Article ID Journal Published Year Pages File Type
924434 Brain and Cognition 2015 11 Pages PDF
Abstract

Prior studies suggest that memory retrieval is based on two independent processes: Recollection and familiarity. Here, we investigated the role of incidental and intentional encoding, and specifically whether perceptual changes between study and test affects behavioral and electrophysiological correlates of both retrieval processes. During retrieval, participants distinguished between identical and changed exemplars as well as novel distractors. Following incidental encoding, participants had difficulty identifying changed exemplars; item and feature recognition increased after intentional encoding, in particular for changed exemplars.
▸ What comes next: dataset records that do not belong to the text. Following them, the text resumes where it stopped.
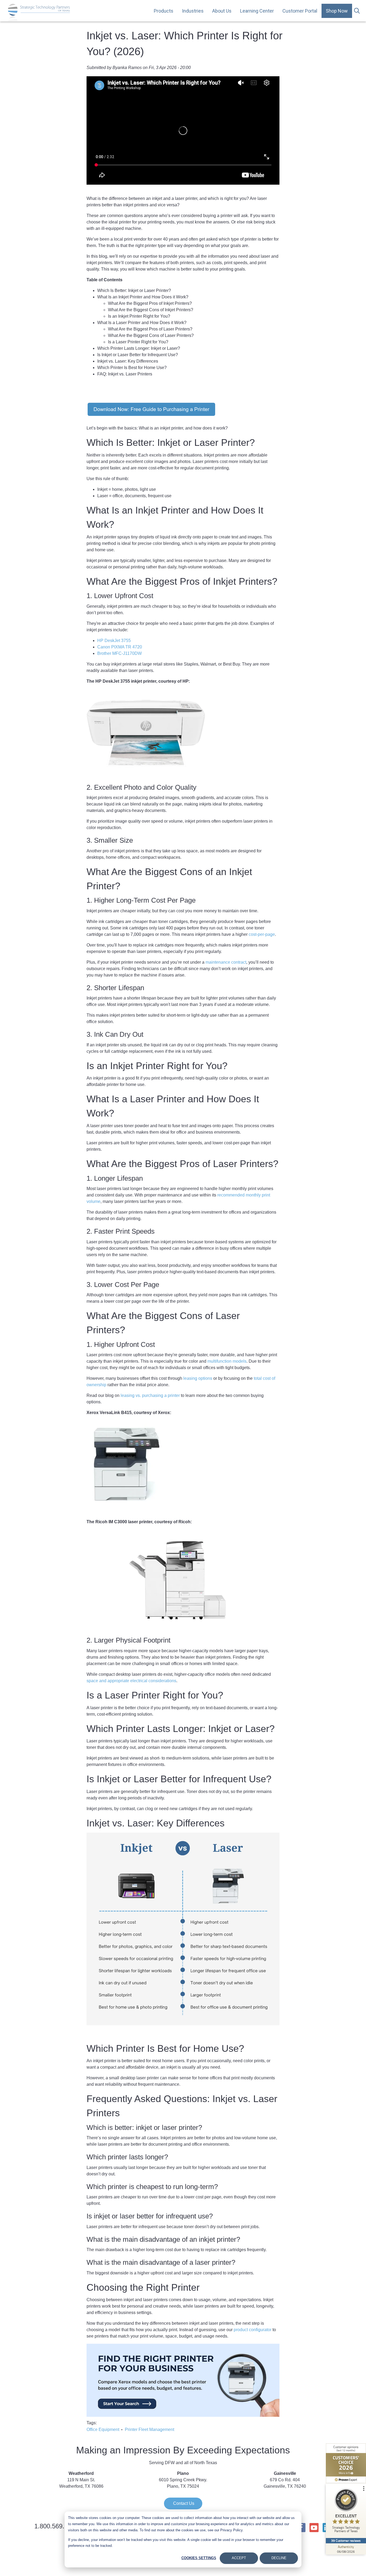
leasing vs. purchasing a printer (150, 1395)
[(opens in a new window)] (151, 409)
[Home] (39, 11)
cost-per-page (262, 934)
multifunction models (227, 1361)
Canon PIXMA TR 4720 (119, 647)
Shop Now (337, 11)
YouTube (314, 2527)
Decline (278, 2558)
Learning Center (257, 11)
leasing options (197, 1378)
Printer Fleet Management (149, 2429)
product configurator (252, 2329)
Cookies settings (198, 2558)
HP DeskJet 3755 (114, 640)
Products (163, 11)
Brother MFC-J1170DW (119, 653)
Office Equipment (103, 2429)
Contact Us (183, 2503)
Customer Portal (299, 11)
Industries (193, 11)
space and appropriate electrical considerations (131, 1680)
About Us (221, 11)
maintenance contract (226, 962)
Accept (239, 2558)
Reflecting this increase in memory performance, the ERP correlate of recollection was larger after intentional encoding and for identical item repetitions, whereas the ERP correlate for familiarity was largely unaffected. Pre-response old/new effects corresponding to later aspects of recollection (700–1000 ms relative to stimulus onset) were larger in response-compared to stimulus-locked averages, but also of similar magnitude for identical and changed exemplars. These results corroborate previous findings suggesting that the electrophysiological signature of recollection is modulated as a function of memory performance. The role of task characteristics and material retrieved from memory for modulations in familiarity-based retrieval processes is discussed.